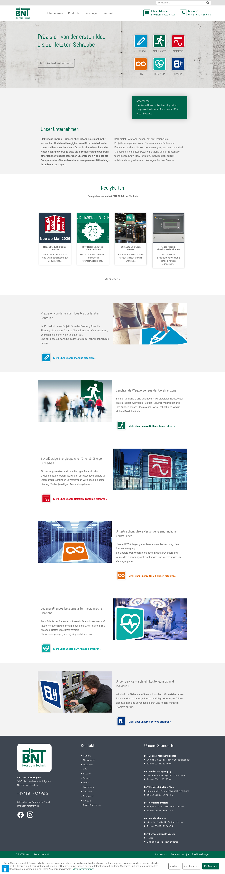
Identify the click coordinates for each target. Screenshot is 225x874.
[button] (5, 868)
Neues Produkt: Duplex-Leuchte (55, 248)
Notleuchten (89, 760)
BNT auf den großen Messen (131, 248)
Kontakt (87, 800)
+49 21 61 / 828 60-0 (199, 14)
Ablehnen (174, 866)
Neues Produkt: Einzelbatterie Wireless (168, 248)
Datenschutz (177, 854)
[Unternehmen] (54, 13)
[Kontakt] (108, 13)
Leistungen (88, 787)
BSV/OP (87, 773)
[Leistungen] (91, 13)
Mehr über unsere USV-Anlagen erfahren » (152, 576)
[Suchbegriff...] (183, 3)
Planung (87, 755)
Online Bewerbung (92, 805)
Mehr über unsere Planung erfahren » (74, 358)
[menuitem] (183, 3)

--

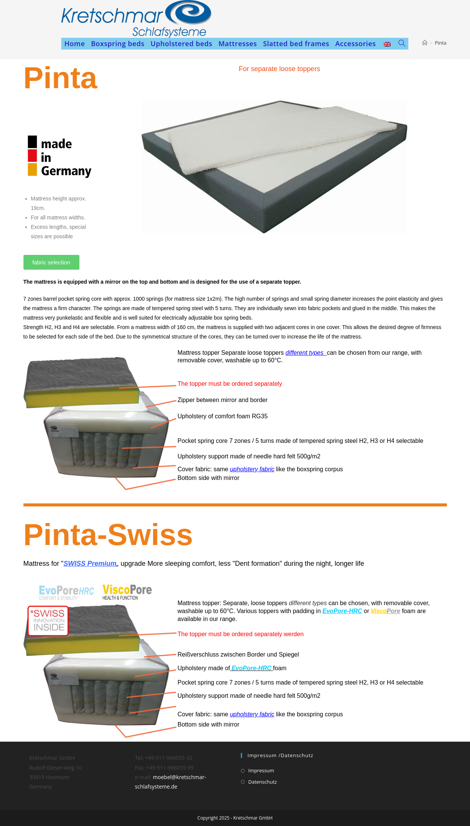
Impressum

## What needs to be done:
Copy every line of the material above that contains the word "unsere", matching case exactly.

## Finished task:
Mehr über unsere USV-Anlagen erfahren » (152, 576)
Mehr über unsere Planung erfahren » (74, 358)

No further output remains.